JCCNetwork.id- Penyanyi dangdut Ayu Ting Ting angkat suara menanggapi tudingan warganet yang selama ini menilai dirinya dijadikan “ATM berjalan” oleh keluarga. Pernyataan itu disampaikan Ayu dalam sebuah podcast bersama Sara Wijayanto, yang dirilis baru-baru ini.
Dalam kesempatan tersebut, Ayu secara tegas membantah anggapan bahwa ia bekerja keras semata-mata untuk memenuhi kebutuhan orang tuanya. Tuduhan tersebut kerap muncul di kolom komentar media sosial, bahkan dikaitkan dengan isu kegagalan rencana pernikahannya di masa lalu.

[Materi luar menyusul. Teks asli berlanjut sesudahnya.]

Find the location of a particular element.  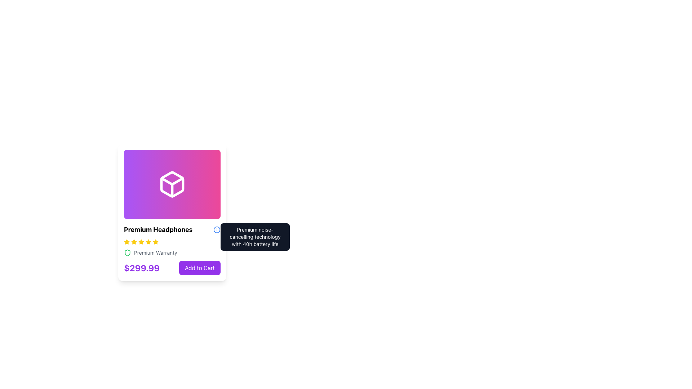

the second yellow star icon used for ratings in the 'Premium Headphones' product card, located under the product title is located at coordinates (126, 242).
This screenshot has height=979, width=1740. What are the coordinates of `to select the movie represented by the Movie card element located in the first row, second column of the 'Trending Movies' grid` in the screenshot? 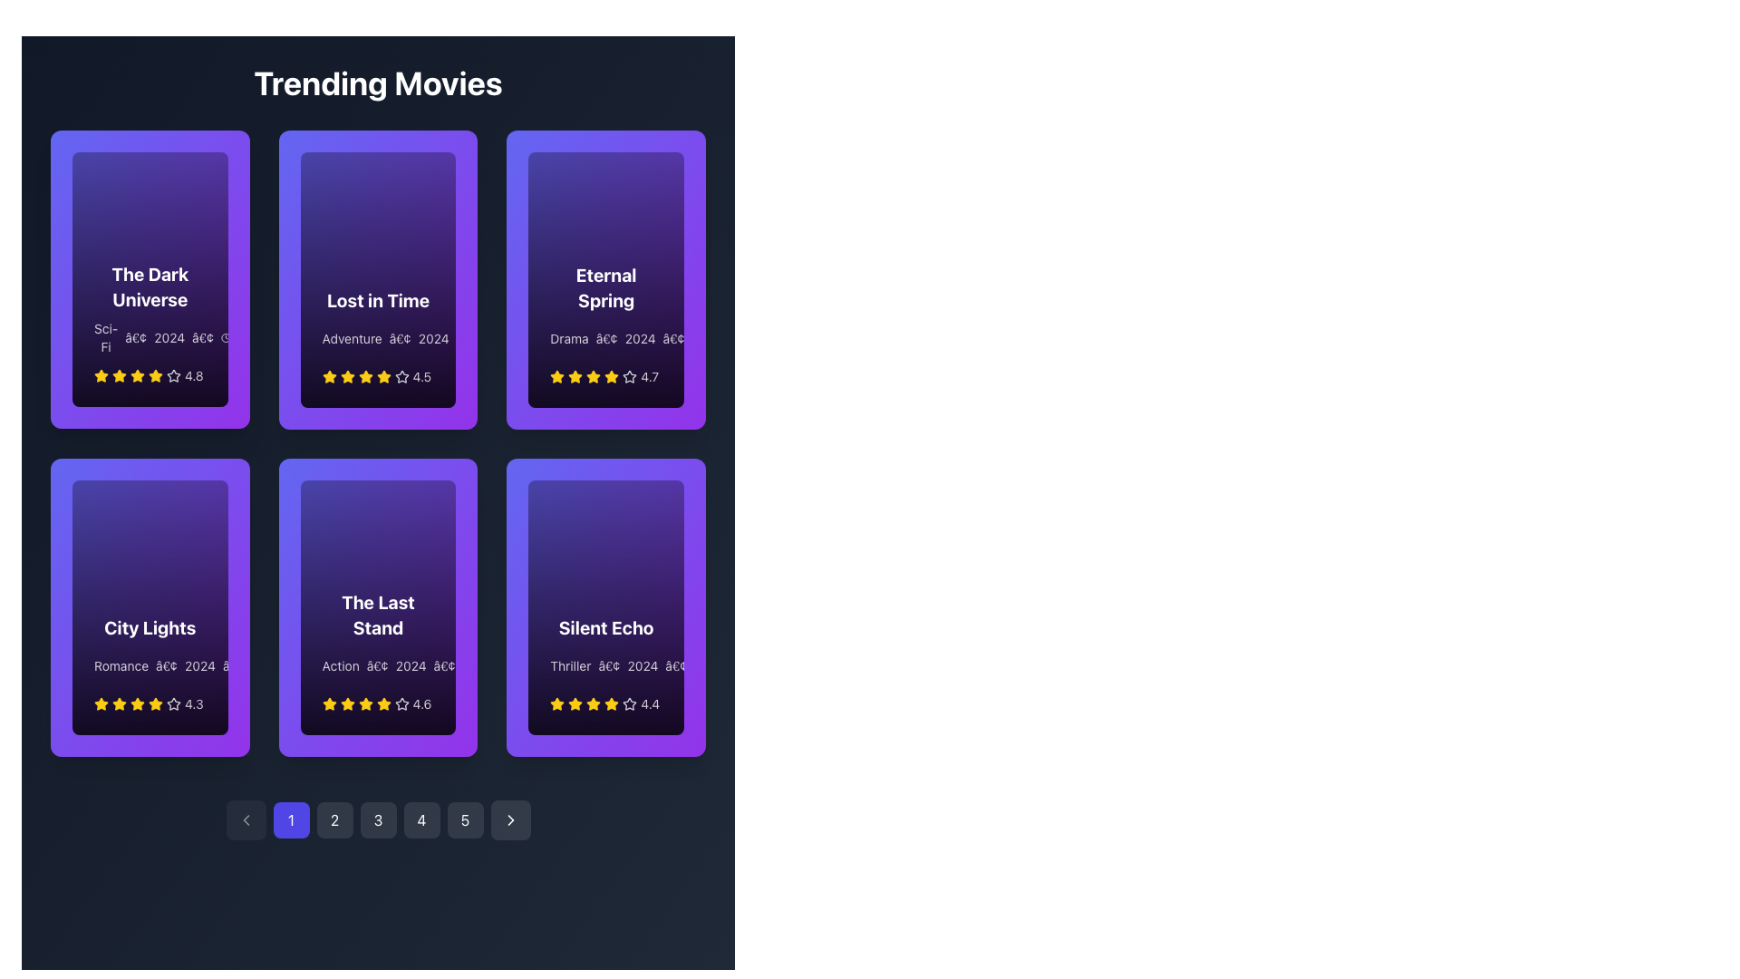 It's located at (377, 279).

Menurut Ayu, membantu orang tua merupakan kewajiban moral yang seharusnya tidak perlu dipersoalkan. Ia menyebut, sebagai anak tunggal, sudah sewajarnya ia memberikan yang terbaik bagi keluarganya selama masih mampu.
“Oh elu tuh dijadiin ATM ama keluarga lu, ama orang tua lu. Lah emang udah tugas gue sebagai anak, dan gue ikhlas terus kenapa. Gue mah ada duit, emak bapak gue, gue pakein apa yang bisa dipake. Bukan berarti seneng sendiri, gue mah ngerajain orang tua gue dulu,” ujar Ayu.

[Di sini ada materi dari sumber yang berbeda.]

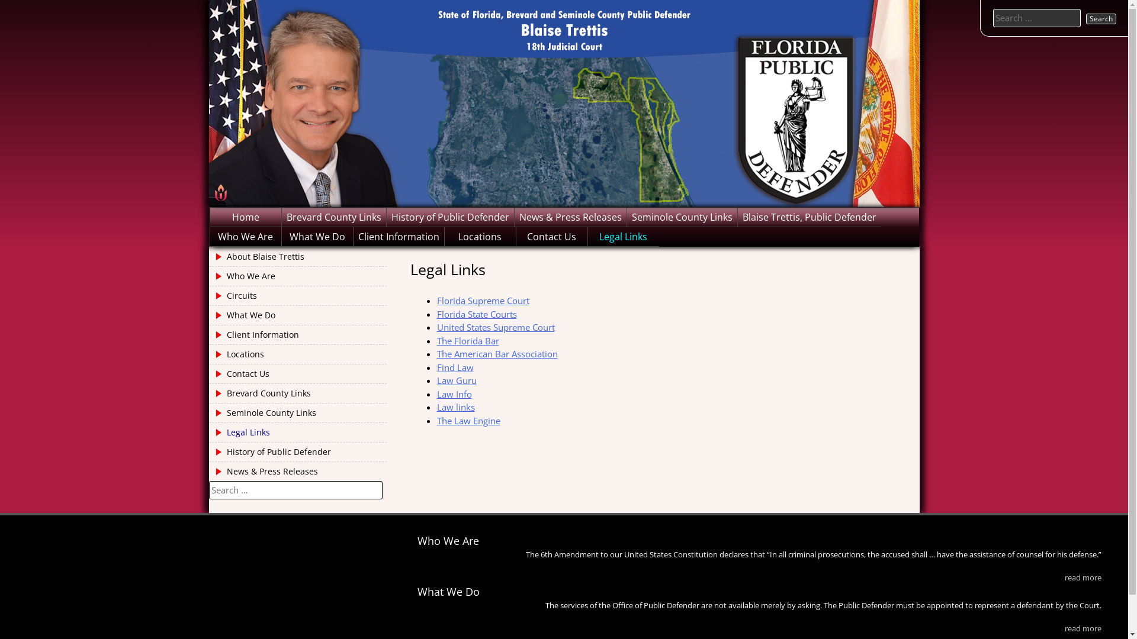  I want to click on 'Law Guru', so click(456, 381).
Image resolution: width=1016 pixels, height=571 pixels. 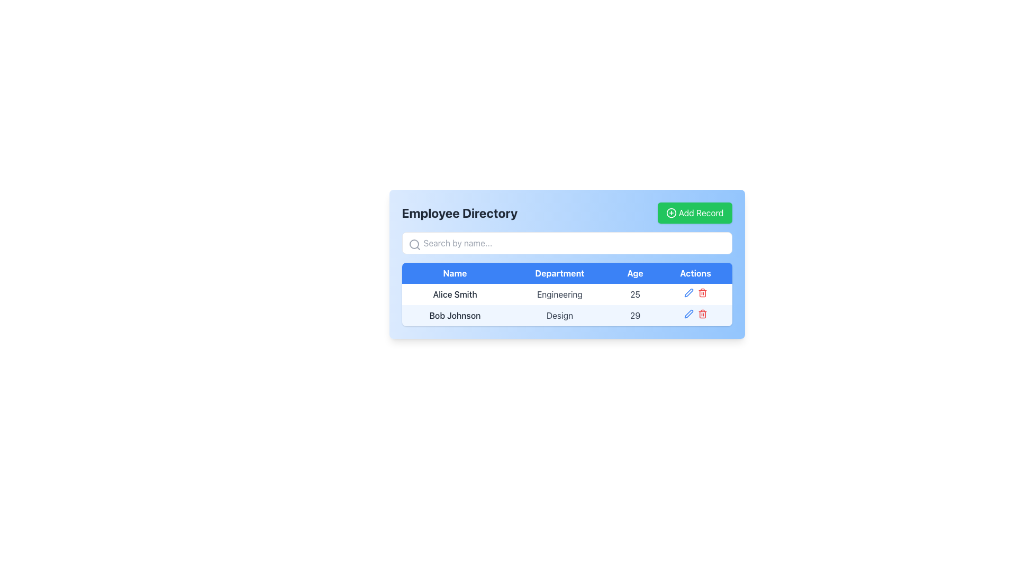 I want to click on the Text Label displaying the department name, located in the second row of the table under the 'Department' column, between 'Bob Johnson' and '29', so click(x=559, y=315).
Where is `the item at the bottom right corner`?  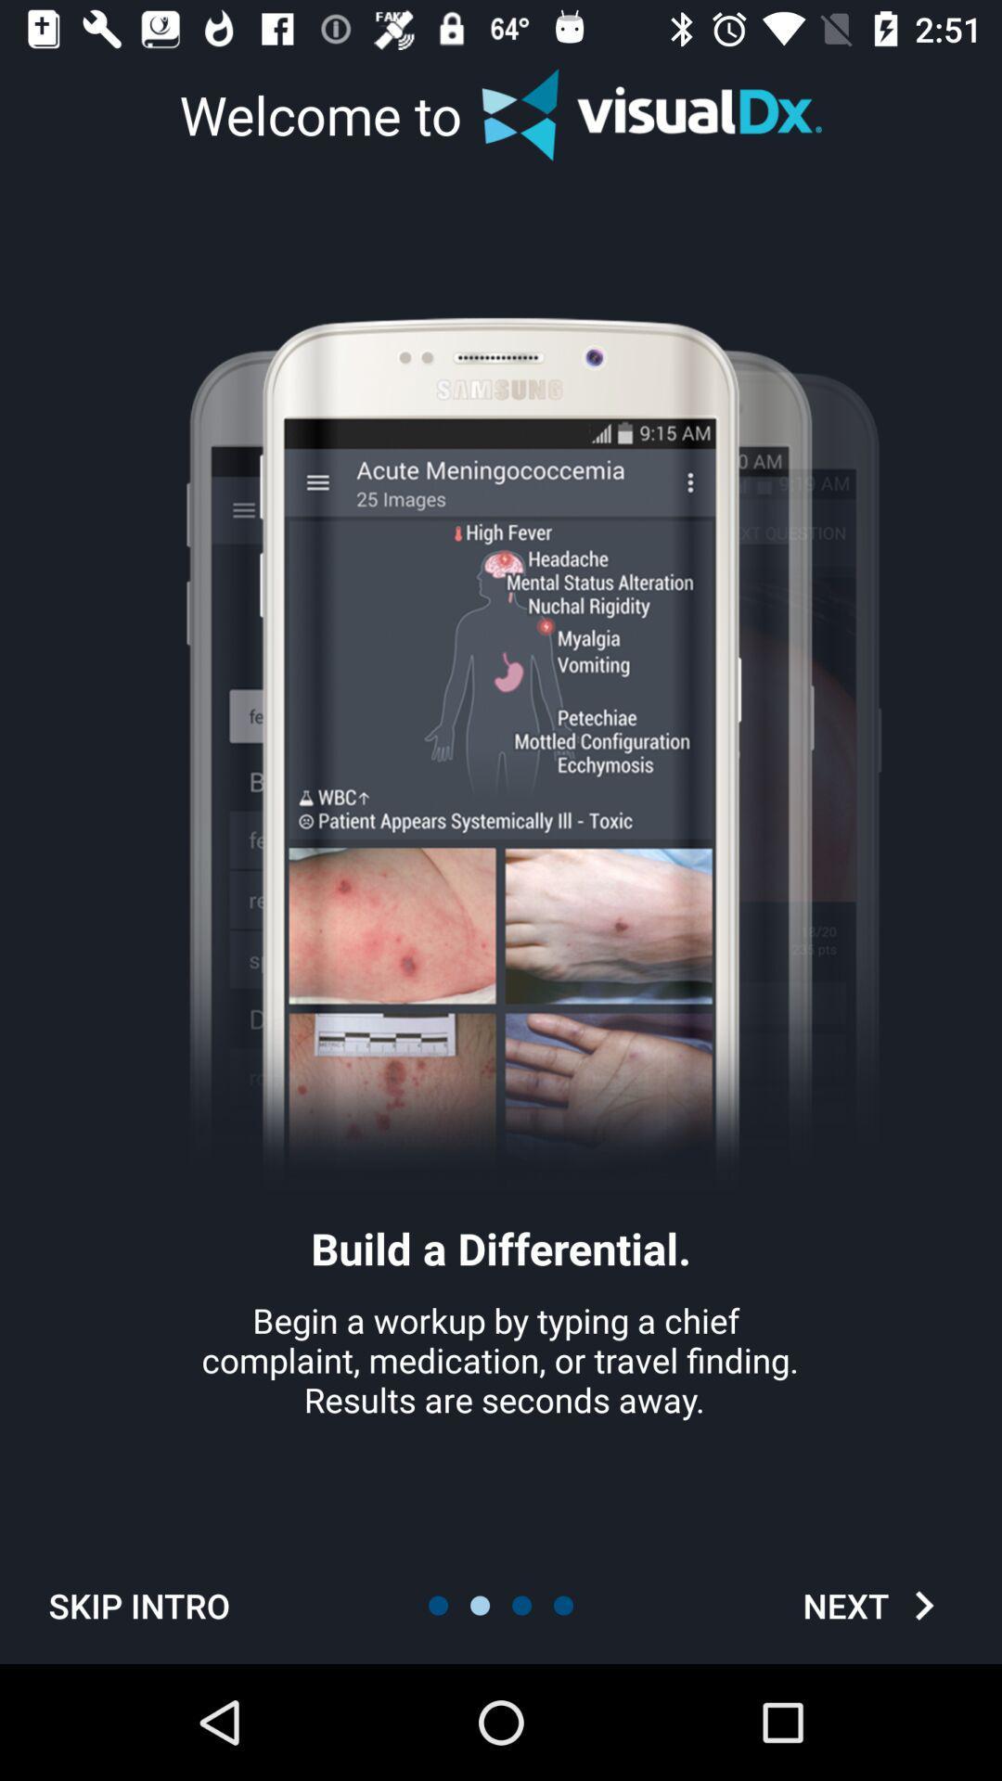 the item at the bottom right corner is located at coordinates (875, 1605).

Ayu menambahkan, pemikiran setiap orang berbeda, sehingga ia memahami jika ada pihak yang menilai tindakannya secara negatif. Namun ia mengaku kerap merasa geram ketika komentar warganet sudah menyerempet hal-hal pribadi, terutama yang melibatkan putrinya, Bilqis.
Meski demikian, Ayu memilih untuk menahan diri dan tidak membalas komentar miring tersebut. Ia berusaha melihat sisi positif dari perhatian yang diterimanya, termasuk dari komentar warganet yang bernada sinis.
Ayu menegaskan bahwa dirinya kini lebih santai dalam menanggapi kritik publik. Ia menyadari bahwa apa pun langkah yang diambil seorang figur publik akan selalu mengundang pro dan kontra.
“Jangankan kita, orang biasa (bukan artis) juga pasti ada yang gak suka juga kan,” ujarnya.
Ayu menutup dengan menyatakan bahwa ia tidak lagi ambil pusing terhadap tudingan-tudingan tersebut. Ia menilai akan selalu ada pihak yang mencari kesalahan, bahkan saat seseorang telah berusaha melakukan hal yang benar.